The Little Dragon frontwoman’s debut is soothing, sonically sage, and, above all, tender.
After nearly thirty years fronting Swedish electropop unit Little Dragon, vocalist Yukimi Nagano, who goes by her first name as a soloist, has released her solo debut, For You.
Little Dragon formed in 1996 but released their self-titled debut in 2007. Down the pipe came critical acclaim, four more records (over sixteen years), and features with ODESZA, Gorillaz, Mac Miller, and De La Soul.
Yukimi’s debut maintains Little Dragon’s free-roaming, spacious sensibility but slows down and zooms in on both lyric and sound. In “Prelude For You,” Yukimi explicitly verbalizes the album’s mission statement: “When you write from a place that feels deeply personal, it all becomes very human. And that’s why I’m calling this album For You. Because even though it’s about me, it’s equally about you. And here we are, spinning on a planet together. All I really really wish for is that we remember to be connected.”
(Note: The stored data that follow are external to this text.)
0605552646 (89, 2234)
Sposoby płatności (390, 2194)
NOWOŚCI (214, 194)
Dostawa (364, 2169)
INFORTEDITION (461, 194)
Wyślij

Mission accomplished: the record sees Yukimi reflect on her most intimate bonds and fondest hopes for them. In “Jaxon” she speaks to her son of her love and hopes for him, in “Peace Reign” she repeats the necessity of belief for social change (“in my mind’s eye, a land where peace will reign, you have to believe it for it to come true”), and in Lianne La Havas’ verse on “Steam of Consciousness” La Havas sings of her yearning to change herself for the better: “maybe I’ll be kinder, maybe then I’ll know much more than this.”
And of course La Havas is here: this record is all earnest singer-songwriter warbling atop insistently relaxed instrumentation. It’s a cool, clean, industrial touch on the wistful contemporary soul championed by La Havas and Cleo Sol. It’s for getting lost in thought over a solo morning coffee or gazing out the window contemplating how far you’ve come and how far you’ve yet to go. It’s for those who shed a tear when Sol’s “Rose in the Dark” played over the Insecure finale.
What distinguishes this album, besides the subtle but steady Nordic coolness, is Yukimi’s voice. It has a syrupy warmth and borderline nasal quality (does anyone remember Duffy?) that feels too distant from the deep, broad production on some tracks. Despite the masterful prog R&B production, it’s a relief to hear tracks built around acoustic guitar like “Elinam” and “Sad Make-Up,” solely because Yukimi’s sultry-sweet timbre seems to fit in theirs. The effect elsewhere is like hearing Yukimi’s voice through a screen door. Guest verses from La Havas and De La Soul’s Pas bring this effect into focus: they both sound clear as a bell and closer in the mix, refreshingly.
At its worst, that juxtaposition and the central Millennial sincerity evoke Emily King. But the worst doesn’t last: thanks to sage yet playful production that foregrounds specific instruments in the mix — strings on “Elinam,” bass on “Peace Reign,” piano on “Winter Is Not Dead” — to consummate, clearly seasoned effect. Ditto for the production’s genre roaming, which favorably evokes Tyler the Creator or The Internet on “Break Me Down,” Lauryn Hill or Amy Winehouse on “Elinam,” and Khruangbin or Parcels on “Rules of School.” Even the polka-ish scratching on “Winter Is Not Dead” — which sounds like first learning a string instrument and yanking the bow back and forth for a start-stop-start-stop sound — hypnotizes.
Wherever it goes, “For You” stays calm. It never once gets messy, angry, or frustrated. It’s past that: it’s a sensitive record that sits in the watery moment after a tension has melted into the tender feeling that one is about to cry. And per its closer, “Feels Good to Cry,” it’s okay with that.